§ **GIVEN PROBLEM**
Duplicate the listing below, starting with the line that contains "Given: Refresh the extensions list" and going on through the line that contains "Looking at the screenshot, I should pos(718,165).", both ends included.

§ **DATA SUPPLIED**
_ _ _ _

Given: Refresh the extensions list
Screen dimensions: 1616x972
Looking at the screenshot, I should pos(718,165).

_ _ _ _

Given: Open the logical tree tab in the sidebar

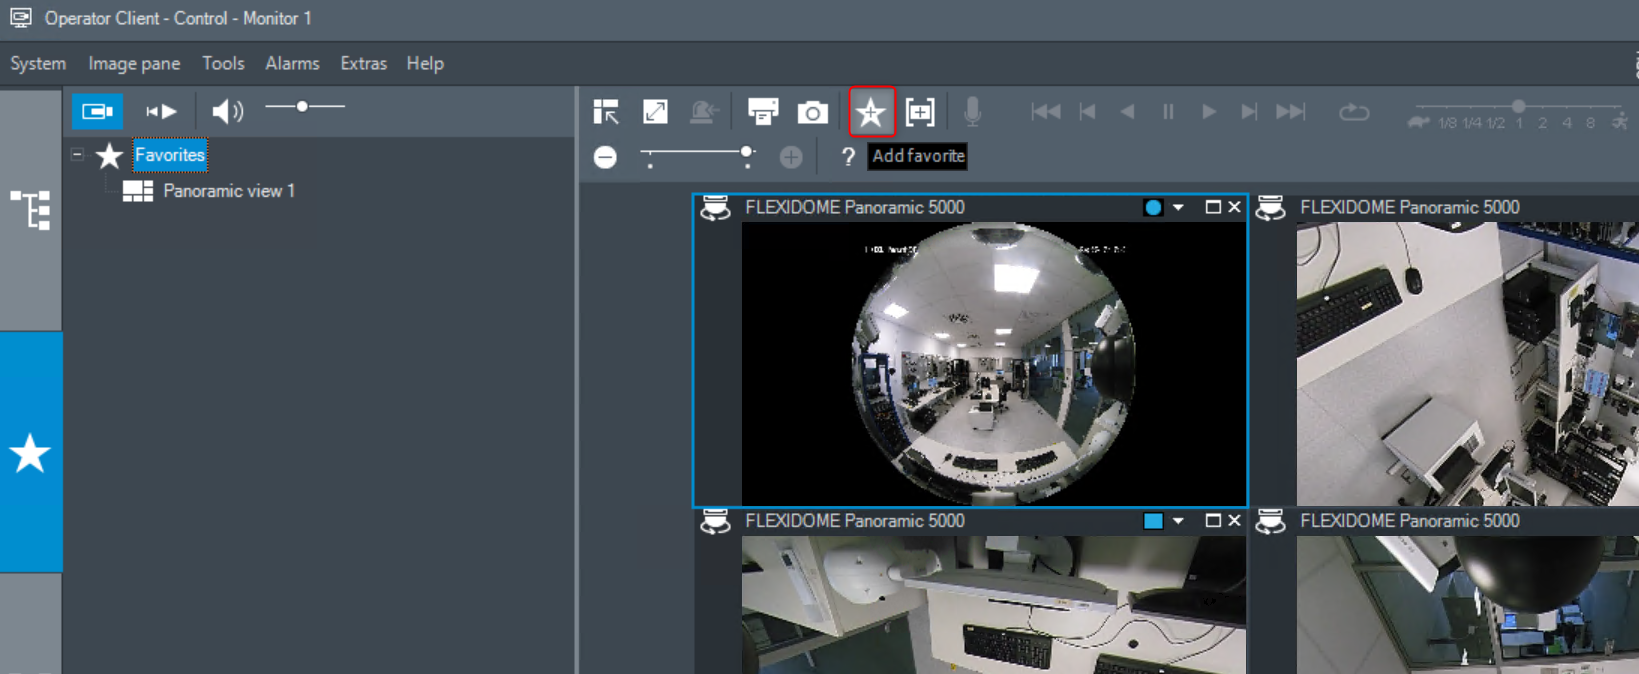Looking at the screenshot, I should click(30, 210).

_ _ _ _

§ **FINISHED TASK**
Given: Refresh the extensions list
Screen dimensions: 1616x972
Looking at the screenshot, I should pos(718,165).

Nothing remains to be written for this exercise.